Photo: Ivan Kocić

Ivan Kocić graduated from the Faculty of Applied Arts in Belgrade, and for years he has been exploring the nuances of his artistic expression in numerous painting techniques and styles. However, today he is best known for his assemblages in which he illustrates female portraits using colorful plastic toys.

“I got the idea seven years ago while working on a larger classic mosaic. I thought it would be interesting to play with a mosaic using different materials instead of the usual stone, glass paste or ceramic. So, the choice fell on used toys that were brightly colored, which made the work easier, and of different shapes and sizes, which at the same time made it difficult to create portraits,” says Kocić and adds that from the beginning, his idea was to emphasize recycling in order to give his work a special social note.

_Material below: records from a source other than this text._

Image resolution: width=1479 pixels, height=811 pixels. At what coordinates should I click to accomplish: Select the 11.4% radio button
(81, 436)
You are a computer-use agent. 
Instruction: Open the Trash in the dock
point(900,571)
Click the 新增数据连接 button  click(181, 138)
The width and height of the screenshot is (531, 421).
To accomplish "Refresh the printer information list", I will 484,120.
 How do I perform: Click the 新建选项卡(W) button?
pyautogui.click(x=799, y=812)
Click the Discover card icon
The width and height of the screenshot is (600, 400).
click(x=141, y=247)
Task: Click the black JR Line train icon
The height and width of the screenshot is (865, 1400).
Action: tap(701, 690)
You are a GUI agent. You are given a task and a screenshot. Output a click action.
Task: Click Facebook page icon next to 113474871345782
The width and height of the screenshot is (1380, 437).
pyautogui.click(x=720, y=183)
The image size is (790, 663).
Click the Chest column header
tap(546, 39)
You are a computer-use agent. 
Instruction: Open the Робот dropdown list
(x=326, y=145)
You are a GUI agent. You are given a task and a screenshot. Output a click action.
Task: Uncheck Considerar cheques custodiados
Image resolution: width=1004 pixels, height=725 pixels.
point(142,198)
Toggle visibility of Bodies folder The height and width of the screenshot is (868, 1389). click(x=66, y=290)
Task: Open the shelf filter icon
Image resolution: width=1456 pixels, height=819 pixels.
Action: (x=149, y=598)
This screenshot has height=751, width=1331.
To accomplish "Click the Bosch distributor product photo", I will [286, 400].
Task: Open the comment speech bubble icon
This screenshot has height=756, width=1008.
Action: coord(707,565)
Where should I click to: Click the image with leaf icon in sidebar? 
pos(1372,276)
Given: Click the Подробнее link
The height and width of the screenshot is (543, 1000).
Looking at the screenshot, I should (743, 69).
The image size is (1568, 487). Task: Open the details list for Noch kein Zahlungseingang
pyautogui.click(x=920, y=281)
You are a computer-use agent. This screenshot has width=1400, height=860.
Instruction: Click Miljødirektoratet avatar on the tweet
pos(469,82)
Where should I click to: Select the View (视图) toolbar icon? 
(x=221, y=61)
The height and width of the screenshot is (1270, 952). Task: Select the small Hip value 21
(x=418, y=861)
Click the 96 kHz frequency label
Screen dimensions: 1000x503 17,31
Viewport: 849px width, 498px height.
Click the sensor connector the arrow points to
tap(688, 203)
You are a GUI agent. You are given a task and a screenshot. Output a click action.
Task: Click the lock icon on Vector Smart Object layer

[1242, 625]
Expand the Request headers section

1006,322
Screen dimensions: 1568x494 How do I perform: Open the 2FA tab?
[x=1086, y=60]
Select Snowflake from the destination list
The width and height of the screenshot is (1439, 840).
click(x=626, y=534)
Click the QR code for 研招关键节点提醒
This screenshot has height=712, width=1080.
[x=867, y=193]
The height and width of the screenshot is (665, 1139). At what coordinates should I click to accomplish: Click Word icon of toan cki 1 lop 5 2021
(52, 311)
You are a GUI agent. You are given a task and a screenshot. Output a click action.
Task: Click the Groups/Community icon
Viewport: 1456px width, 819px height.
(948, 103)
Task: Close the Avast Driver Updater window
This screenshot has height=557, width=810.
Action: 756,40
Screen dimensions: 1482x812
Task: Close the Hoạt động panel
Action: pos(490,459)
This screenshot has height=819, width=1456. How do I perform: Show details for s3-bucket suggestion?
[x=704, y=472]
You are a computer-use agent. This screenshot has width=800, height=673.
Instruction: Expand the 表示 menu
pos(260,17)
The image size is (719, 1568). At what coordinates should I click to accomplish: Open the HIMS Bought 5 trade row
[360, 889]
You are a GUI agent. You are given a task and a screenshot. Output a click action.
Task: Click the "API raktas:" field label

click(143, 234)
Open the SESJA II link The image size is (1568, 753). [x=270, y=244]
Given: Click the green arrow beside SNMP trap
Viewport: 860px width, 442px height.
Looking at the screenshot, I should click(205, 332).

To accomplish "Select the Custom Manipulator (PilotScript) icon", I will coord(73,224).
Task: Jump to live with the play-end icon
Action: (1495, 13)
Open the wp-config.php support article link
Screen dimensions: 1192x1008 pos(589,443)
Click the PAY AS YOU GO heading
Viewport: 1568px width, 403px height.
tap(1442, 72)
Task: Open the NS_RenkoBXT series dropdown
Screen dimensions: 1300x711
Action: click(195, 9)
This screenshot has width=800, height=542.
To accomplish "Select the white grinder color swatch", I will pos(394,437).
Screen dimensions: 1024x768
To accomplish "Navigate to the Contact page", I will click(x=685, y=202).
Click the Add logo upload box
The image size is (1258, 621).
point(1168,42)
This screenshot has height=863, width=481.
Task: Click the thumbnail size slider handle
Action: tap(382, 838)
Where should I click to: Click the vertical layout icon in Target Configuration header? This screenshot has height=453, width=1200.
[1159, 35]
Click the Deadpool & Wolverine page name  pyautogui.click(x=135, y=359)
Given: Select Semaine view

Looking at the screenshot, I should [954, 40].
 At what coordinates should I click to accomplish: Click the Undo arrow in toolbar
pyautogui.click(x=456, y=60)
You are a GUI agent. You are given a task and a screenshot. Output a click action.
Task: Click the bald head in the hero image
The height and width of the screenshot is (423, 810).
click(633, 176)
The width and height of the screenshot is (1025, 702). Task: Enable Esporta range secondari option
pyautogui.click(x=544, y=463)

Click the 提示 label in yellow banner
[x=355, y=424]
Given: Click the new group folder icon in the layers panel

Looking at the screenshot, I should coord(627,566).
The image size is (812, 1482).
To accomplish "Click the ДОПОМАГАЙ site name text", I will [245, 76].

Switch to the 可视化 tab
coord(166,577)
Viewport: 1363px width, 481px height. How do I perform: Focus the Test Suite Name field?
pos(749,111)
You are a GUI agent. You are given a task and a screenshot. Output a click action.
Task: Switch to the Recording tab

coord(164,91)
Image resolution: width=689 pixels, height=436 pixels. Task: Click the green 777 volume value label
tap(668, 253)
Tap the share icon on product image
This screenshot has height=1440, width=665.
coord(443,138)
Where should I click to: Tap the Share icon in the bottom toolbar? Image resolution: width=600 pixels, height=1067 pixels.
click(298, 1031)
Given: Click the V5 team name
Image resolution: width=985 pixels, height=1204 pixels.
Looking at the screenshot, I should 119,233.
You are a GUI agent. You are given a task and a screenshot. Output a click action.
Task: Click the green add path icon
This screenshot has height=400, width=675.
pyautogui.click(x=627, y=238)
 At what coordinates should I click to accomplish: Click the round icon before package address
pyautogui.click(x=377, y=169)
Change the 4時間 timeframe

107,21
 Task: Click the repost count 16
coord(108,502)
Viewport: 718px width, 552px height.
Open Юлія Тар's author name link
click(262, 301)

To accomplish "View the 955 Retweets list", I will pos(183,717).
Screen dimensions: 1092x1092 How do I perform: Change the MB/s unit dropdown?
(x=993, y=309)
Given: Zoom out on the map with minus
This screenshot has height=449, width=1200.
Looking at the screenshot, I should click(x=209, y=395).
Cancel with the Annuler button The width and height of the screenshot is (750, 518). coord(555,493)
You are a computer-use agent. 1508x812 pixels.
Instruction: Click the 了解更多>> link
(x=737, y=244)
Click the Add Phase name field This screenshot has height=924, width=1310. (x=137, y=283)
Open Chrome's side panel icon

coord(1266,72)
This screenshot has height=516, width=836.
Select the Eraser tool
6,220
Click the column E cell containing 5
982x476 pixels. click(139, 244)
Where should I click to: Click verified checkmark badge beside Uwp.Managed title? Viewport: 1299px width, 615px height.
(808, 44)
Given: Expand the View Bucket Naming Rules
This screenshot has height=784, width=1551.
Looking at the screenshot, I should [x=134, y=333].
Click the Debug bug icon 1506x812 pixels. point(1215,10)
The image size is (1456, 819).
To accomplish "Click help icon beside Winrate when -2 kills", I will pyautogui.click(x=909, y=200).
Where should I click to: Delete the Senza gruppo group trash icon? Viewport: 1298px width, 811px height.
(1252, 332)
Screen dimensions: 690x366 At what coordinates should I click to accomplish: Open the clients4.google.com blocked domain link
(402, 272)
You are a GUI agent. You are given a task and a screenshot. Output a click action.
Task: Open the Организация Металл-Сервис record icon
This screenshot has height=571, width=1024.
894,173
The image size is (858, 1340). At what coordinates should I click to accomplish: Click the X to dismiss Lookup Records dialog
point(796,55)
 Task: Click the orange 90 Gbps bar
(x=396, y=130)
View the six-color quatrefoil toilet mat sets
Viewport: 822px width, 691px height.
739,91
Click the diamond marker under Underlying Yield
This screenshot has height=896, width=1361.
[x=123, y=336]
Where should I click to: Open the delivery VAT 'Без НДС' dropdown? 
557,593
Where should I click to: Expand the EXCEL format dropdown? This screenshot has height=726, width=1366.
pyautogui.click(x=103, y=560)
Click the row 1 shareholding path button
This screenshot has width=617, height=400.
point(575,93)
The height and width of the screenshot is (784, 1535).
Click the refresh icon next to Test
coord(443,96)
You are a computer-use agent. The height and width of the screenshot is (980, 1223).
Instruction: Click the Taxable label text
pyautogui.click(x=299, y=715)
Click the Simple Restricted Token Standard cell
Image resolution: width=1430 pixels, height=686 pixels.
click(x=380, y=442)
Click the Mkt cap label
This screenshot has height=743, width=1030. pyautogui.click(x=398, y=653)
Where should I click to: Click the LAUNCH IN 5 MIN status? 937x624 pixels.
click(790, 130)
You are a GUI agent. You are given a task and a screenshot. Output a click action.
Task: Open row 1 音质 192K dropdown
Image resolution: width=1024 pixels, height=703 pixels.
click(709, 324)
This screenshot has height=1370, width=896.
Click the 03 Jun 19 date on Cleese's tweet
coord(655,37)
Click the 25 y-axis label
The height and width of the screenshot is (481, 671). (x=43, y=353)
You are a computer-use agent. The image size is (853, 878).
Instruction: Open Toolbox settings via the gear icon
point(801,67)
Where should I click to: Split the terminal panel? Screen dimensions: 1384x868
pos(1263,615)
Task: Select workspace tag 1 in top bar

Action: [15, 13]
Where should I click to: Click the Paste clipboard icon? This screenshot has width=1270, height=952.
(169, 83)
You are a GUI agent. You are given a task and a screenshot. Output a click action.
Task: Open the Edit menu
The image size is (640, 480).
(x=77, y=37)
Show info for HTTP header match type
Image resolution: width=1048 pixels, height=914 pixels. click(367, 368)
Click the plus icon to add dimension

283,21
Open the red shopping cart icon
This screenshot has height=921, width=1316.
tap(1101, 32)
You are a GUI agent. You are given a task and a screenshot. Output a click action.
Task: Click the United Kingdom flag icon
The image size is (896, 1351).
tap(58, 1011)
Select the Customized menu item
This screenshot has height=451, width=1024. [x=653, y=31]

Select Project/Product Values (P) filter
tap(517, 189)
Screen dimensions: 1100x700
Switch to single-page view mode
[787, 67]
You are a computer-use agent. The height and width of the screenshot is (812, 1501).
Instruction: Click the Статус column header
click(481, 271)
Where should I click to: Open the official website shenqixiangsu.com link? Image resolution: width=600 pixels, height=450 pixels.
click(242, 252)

“Today, after several years of work on the series I called ‘Recycling of play‘, it is obvious that the audience has accepted these ideas. Even the audience has become a part of this artistic action, considering that among them, I have a strong base of those who are happy to collect and donate old toys,” explains the artist.

Until now, Ivan has exhibited several times in Belgrade, as well as throughout Serbia and the region. Some works have traveled to distant gallery destinations, even to Mexico. The audience’s reactions are very positive, and the portraits leave no one indifferent.

“I think my works even inspire people to express their artistic ideas through some forms of recycling. That is one of the ideas woven into my works,” explains Kocić.

The youngest are the most active audience

Our interlocutor actively runs workshops for children that give the youngest a unique opportunity to transform their old toys into something new. Kocić explains that children are the most active audience; they are honest and straightforward in their question but also in their reactions to Ivan’s work.

Photo: Ivan Kocić

“Little ones like to touch, to get close. After a short initial shyness, they relax easily because the toys are familiar and close to them as objects. In this way, they become interested and learn about recycling and contemporary art, represented by the portraits. From time to time, in addition to exhibiting works, I also organize workshops where everyone is welcome – from age 7 to age 77. Then, on a practical example, you can see the creation of an assemblage,” Kocić points out.

When it comes to collecting art materials, all old toys are acceptable. Ivan gets them exclusively through donations from children and parents, so they become collaborators in creating works of art.

“Most toys have a part missing. The consequences of their use, such as scratches and deformations, are visible. Quite often, I get new, unwrapped toys, and I give them to some less fortunate children who don’t have so many toys. In any case, the idea is to make assemblages from used objects, so I follow that idea,” adds our interlocutor.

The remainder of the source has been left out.